Ditto for northbound drive through Mount Washington Valley - the only snow there was man-made.  Brown-town for sure.  Not until I hit Pinkham Notch did the snowfall kick in.  I suspect Wildcat had freshies.

Going to crash now, I'll write my TR on Thursday.


----------



## riverc0il (Dec 22, 2010)

We have gotten jack here in central NH so far this season. Maybe two inches during the mix event a few weeks back. Riverc0il-ville might be one of the few bone dry parts of New England by the end of the current weather event!

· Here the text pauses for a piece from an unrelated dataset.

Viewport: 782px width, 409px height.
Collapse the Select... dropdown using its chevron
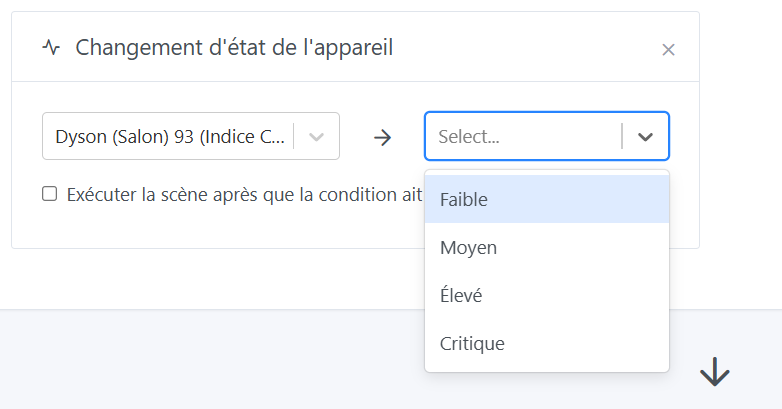pos(645,137)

Sounds like you hit Balsams. Can't wait for the report. Balsams is on my "must hit" list and I have been thinking about it a lot lately with the current weather pattern and upcoming vacation black out period. No rush on the report, though. Won't be there this weekend unless they got enough snow to open everything up.


----------



## deadheadskier (Dec 22, 2010)

Ragged's facebook page today said, "It's snowing like crazy.  2 inches down and still dumping"

:lol:  

:???:

I'm typically a half glass full guy myself.........but.....:lol:


----------



## onedkcharette (Dec 23, 2010)

i live in lebanon nh and i may have 2-3 inches on the ground. i actually got a weather alert on my droid (weather bug) yesterday stating 1.5 inches of snow on the way. HUH??? a weather alert for that?? it cracked me up. btw i only got maybe .25 inches based on the "alert".

thank goodness for the fake stuff or it would be depressing x10.


----------



## riverc0il (Dec 23, 2010)

Cannon is reporting 6" overnight and 14" in the past three days. They now have almost 1/3 of their average season total. They are in really good shape heading into the holidays. The weather pattern has really favored the western Whites this month.


----------



## hrstrat57 (Dec 23, 2010)

riverc0il said:


> Sounds like you hit Balsams. Can't wait for the report. Balsams is on my "must hit" list and I have been thinking about it a lot lately with the current weather pattern and upcoming vacation black out period. No rush on the report, though. Won't be there this weekend unless they got enough snow to open everything up.



I have never ski'd there either!

.....also chomping for a good TR with some pics!!!!!!:beer:

Balsams if probably the littlest ski area on _*my*_ must hit list......

Lakes region // Plymouth was barren of anything but flurries when I was there end of last week......but reports were a tease flurry was a near daily occurrence...


----------



## riverc0il (Dec 23, 2010)

Bump to remind billski that inquiring minds want to know.


----------